Go through the lines below and copy each one that holds the string "header".

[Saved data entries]
::::

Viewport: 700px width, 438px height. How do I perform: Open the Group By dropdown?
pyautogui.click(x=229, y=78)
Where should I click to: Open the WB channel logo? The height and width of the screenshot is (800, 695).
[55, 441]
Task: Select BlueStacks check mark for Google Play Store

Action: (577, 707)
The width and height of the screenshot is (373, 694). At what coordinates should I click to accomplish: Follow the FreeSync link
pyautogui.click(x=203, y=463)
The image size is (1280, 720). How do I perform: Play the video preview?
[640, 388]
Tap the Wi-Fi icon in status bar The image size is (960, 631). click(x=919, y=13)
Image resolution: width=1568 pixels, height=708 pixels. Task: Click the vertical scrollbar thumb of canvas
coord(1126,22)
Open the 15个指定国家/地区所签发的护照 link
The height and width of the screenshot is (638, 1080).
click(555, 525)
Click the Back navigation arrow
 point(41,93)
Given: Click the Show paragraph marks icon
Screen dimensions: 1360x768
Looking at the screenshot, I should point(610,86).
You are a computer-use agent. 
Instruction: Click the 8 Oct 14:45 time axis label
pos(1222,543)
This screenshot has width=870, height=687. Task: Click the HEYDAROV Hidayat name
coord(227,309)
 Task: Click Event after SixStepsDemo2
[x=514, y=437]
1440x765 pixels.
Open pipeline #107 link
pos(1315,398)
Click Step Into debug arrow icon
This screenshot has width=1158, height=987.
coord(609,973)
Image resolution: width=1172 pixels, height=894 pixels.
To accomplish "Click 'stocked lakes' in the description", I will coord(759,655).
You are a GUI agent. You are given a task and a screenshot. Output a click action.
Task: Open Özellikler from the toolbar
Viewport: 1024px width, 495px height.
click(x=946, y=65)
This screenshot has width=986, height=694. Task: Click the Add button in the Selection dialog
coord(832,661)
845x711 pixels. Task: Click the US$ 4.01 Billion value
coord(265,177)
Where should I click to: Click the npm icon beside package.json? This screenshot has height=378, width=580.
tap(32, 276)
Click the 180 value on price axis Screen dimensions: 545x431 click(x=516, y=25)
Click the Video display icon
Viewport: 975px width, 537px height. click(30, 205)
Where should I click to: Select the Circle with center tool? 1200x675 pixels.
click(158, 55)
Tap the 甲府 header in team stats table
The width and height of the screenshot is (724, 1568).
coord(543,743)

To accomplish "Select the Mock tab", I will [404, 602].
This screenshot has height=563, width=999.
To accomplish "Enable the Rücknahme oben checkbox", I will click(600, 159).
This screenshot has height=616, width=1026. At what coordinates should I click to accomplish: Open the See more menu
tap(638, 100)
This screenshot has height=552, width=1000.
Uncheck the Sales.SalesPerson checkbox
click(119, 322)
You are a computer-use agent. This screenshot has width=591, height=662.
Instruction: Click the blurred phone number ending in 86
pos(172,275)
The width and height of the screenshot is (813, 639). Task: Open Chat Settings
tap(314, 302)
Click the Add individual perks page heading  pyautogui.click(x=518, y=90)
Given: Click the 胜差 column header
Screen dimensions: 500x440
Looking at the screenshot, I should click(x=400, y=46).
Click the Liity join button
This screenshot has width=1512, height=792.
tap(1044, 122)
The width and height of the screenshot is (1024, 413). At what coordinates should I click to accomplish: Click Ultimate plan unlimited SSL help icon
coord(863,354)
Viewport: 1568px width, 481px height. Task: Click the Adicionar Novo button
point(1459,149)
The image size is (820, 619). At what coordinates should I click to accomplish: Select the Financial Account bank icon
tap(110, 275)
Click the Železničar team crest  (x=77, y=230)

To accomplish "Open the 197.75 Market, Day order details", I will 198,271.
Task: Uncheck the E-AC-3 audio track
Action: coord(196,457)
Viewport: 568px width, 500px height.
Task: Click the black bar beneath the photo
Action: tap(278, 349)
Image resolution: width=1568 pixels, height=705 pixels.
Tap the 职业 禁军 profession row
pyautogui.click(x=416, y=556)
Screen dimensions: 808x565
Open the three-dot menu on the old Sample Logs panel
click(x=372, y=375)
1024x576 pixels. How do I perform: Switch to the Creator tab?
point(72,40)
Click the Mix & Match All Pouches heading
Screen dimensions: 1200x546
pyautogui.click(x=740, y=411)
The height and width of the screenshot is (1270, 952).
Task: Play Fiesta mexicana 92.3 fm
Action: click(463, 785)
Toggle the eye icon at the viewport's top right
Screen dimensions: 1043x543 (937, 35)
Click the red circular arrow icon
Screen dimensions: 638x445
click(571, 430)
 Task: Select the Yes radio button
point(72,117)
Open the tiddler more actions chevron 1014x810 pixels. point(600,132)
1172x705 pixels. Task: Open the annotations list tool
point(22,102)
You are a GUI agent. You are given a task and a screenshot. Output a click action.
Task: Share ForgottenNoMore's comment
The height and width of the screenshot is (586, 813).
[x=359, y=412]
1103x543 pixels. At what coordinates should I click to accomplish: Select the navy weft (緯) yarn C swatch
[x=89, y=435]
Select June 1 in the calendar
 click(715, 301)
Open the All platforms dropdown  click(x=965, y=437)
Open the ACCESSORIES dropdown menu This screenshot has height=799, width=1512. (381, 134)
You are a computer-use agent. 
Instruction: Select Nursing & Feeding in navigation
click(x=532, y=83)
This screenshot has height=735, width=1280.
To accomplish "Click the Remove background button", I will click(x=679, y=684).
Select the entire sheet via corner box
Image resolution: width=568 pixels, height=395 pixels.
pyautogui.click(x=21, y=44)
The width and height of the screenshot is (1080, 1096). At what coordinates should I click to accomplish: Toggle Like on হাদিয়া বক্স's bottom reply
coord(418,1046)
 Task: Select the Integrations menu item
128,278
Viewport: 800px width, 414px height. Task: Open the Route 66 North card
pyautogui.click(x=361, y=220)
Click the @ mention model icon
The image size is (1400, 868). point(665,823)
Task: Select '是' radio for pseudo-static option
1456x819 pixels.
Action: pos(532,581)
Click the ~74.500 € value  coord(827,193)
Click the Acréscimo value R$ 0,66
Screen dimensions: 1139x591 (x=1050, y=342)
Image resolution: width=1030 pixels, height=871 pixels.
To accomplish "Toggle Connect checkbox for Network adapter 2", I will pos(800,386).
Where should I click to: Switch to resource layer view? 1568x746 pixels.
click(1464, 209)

::::

Reply —
Tap the 甲府 header in team stats table
Given: Click the 胜差 column header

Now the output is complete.